## Prompt
From the line containing "Task: Click the" through the last line of the records below, each line is to be repeated exactly; pictures are to be omitted.

- - - - - - -

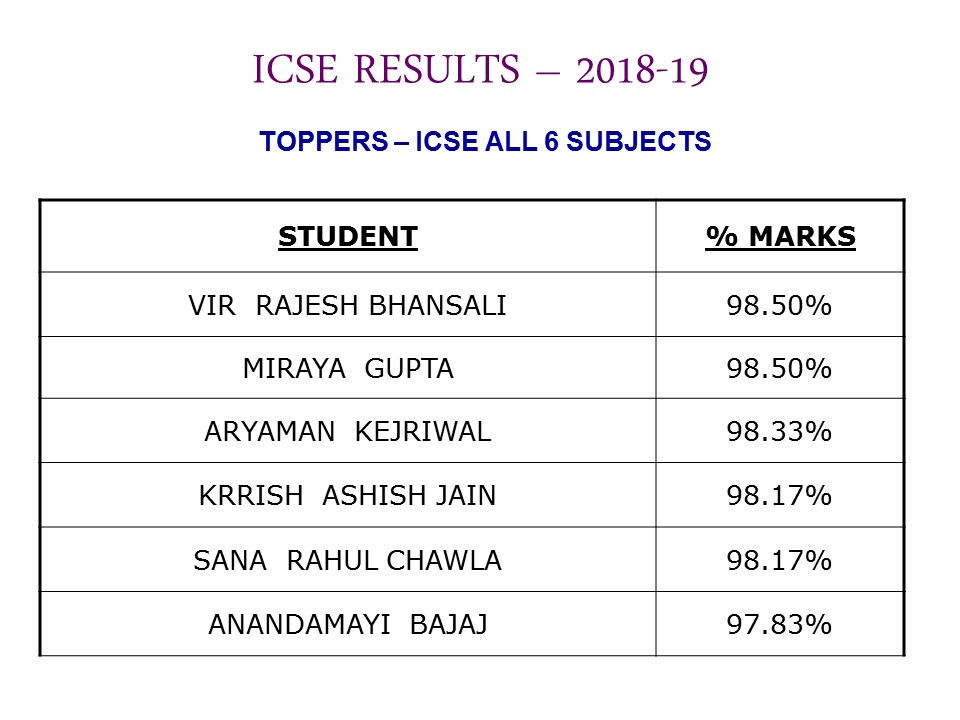Click Vir Rajesh Bhansali's 98.50% marks cell
The height and width of the screenshot is (720, 960).
[x=779, y=306]
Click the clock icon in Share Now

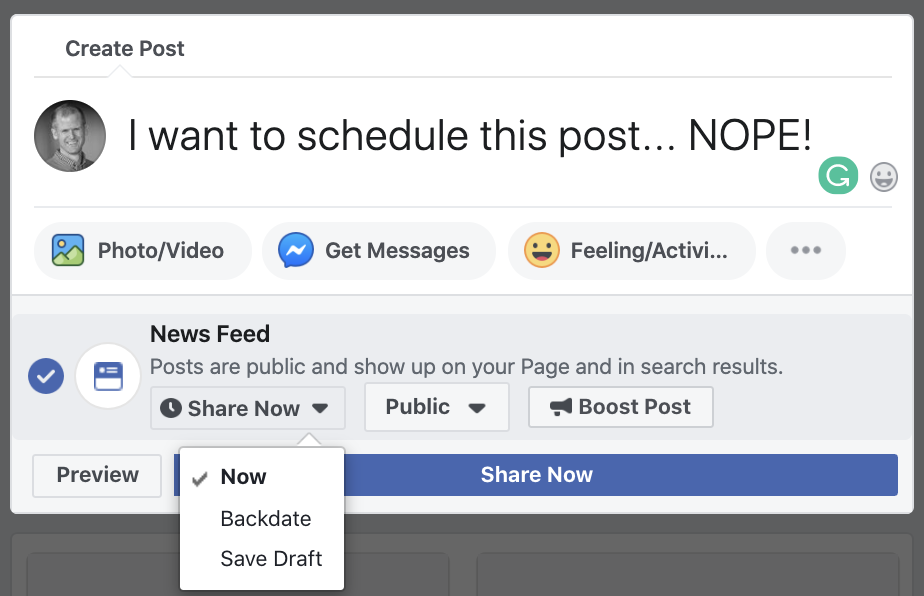click(171, 408)
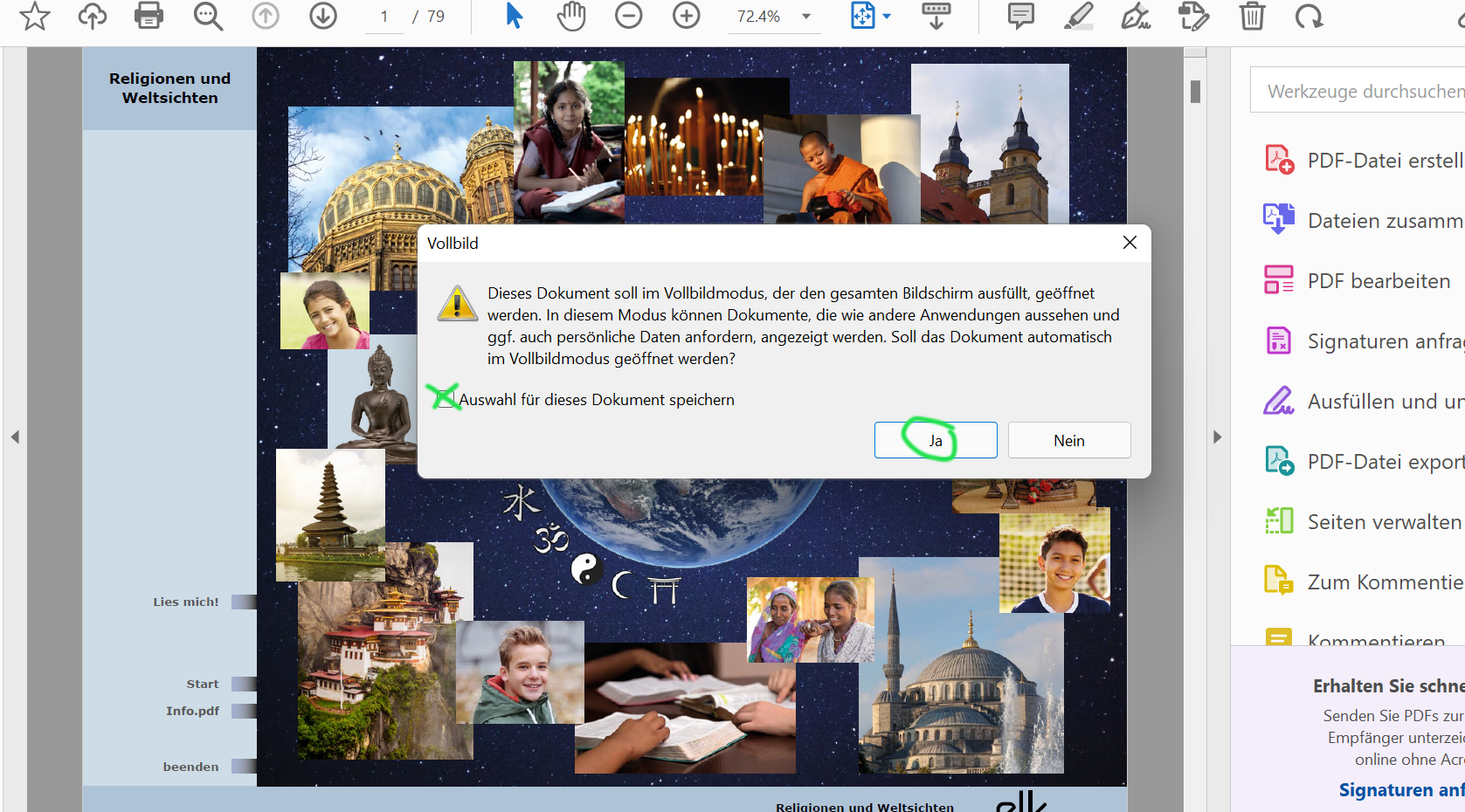Click the zoom in plus icon
The image size is (1465, 812).
[x=687, y=16]
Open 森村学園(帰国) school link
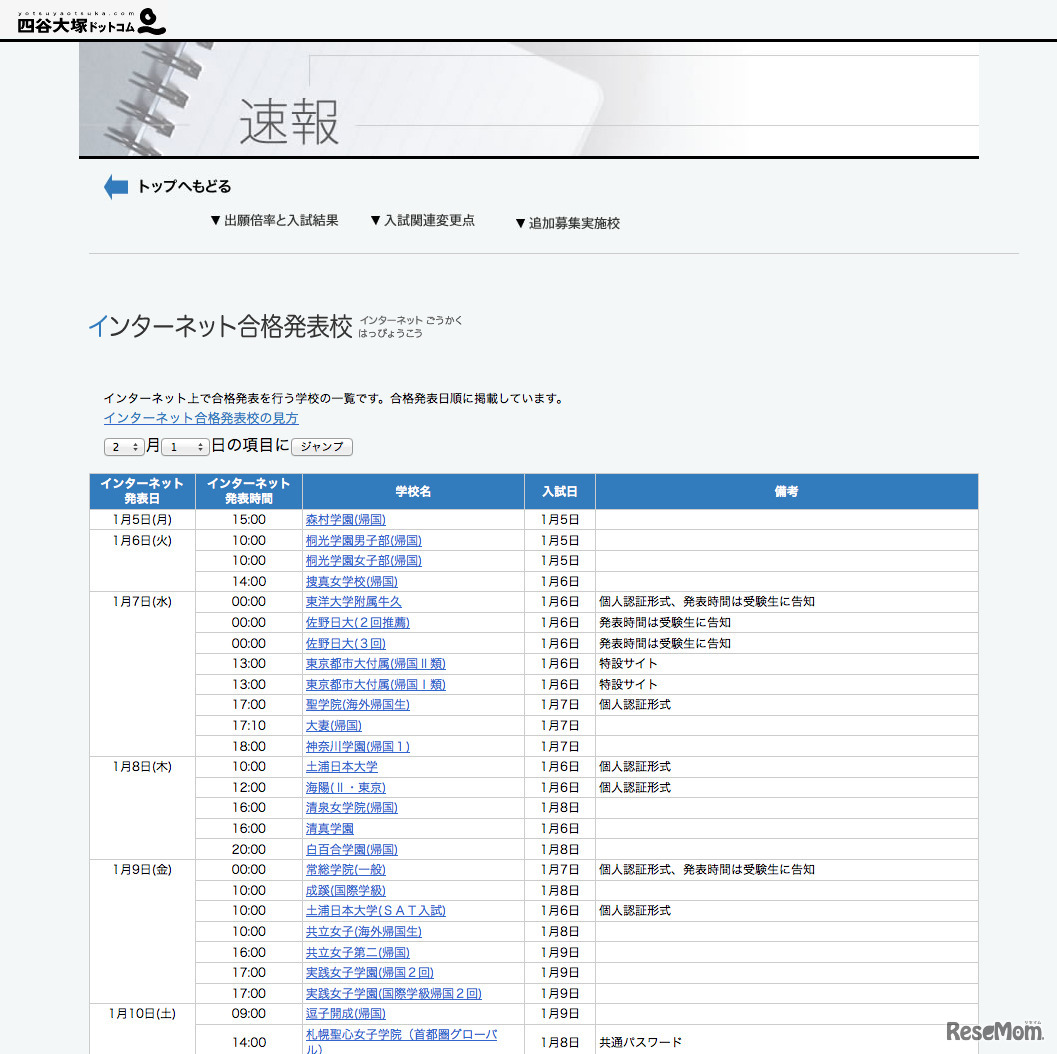The width and height of the screenshot is (1057, 1054). click(345, 520)
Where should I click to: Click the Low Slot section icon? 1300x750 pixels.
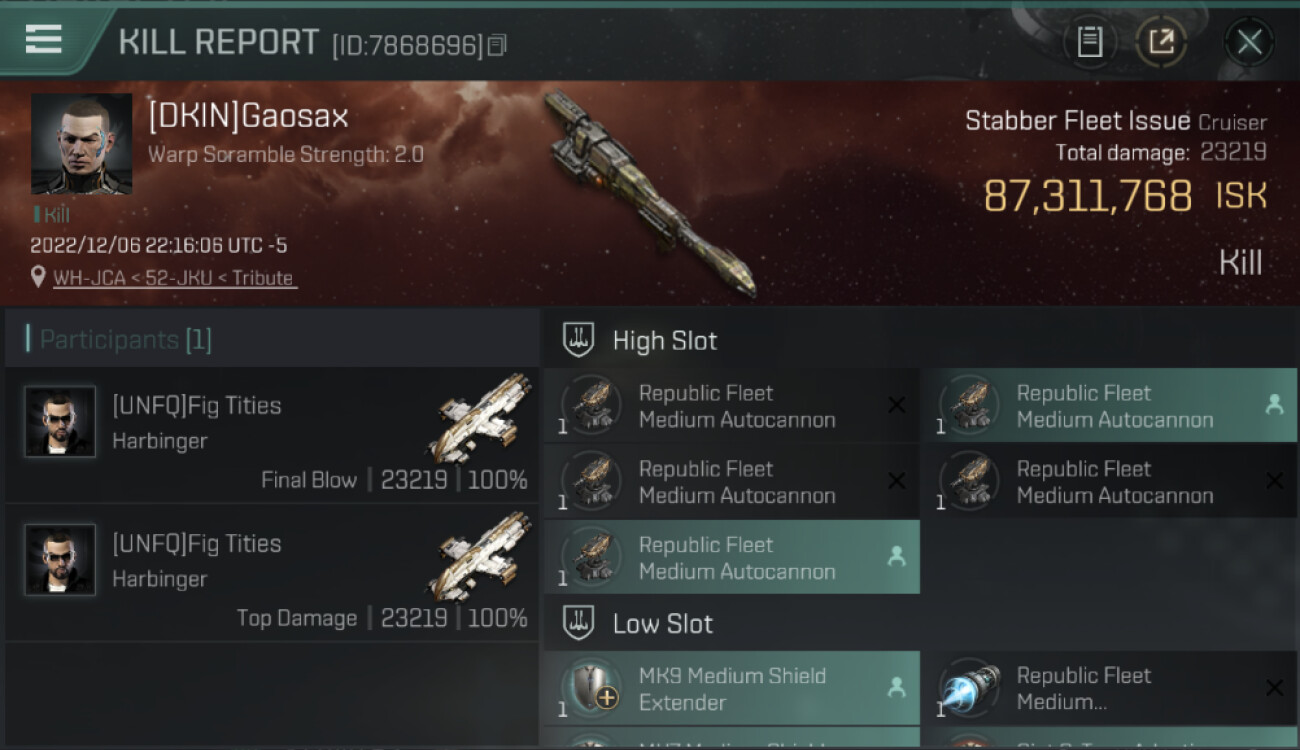point(579,623)
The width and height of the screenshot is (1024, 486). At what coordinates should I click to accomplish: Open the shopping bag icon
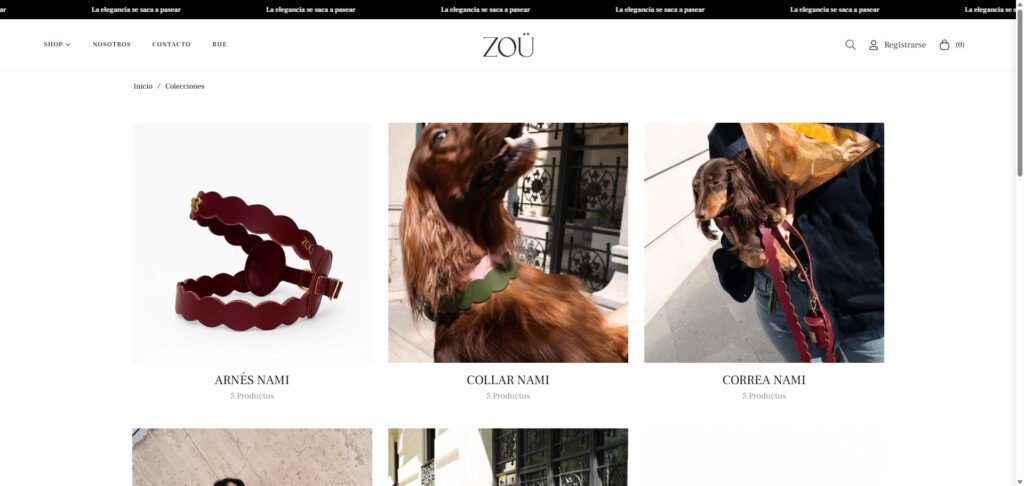point(944,44)
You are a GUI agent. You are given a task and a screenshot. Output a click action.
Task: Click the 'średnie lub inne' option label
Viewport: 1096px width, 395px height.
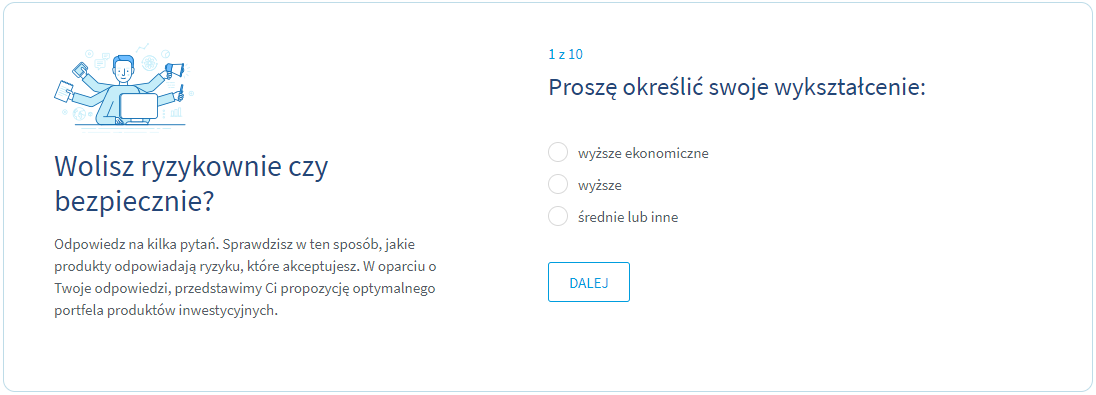[x=628, y=217]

- - - - - - -

## Expected output
Task: Click the 'średnie lub inne' option label
Viewport: 1096px width, 395px height.
[x=628, y=217]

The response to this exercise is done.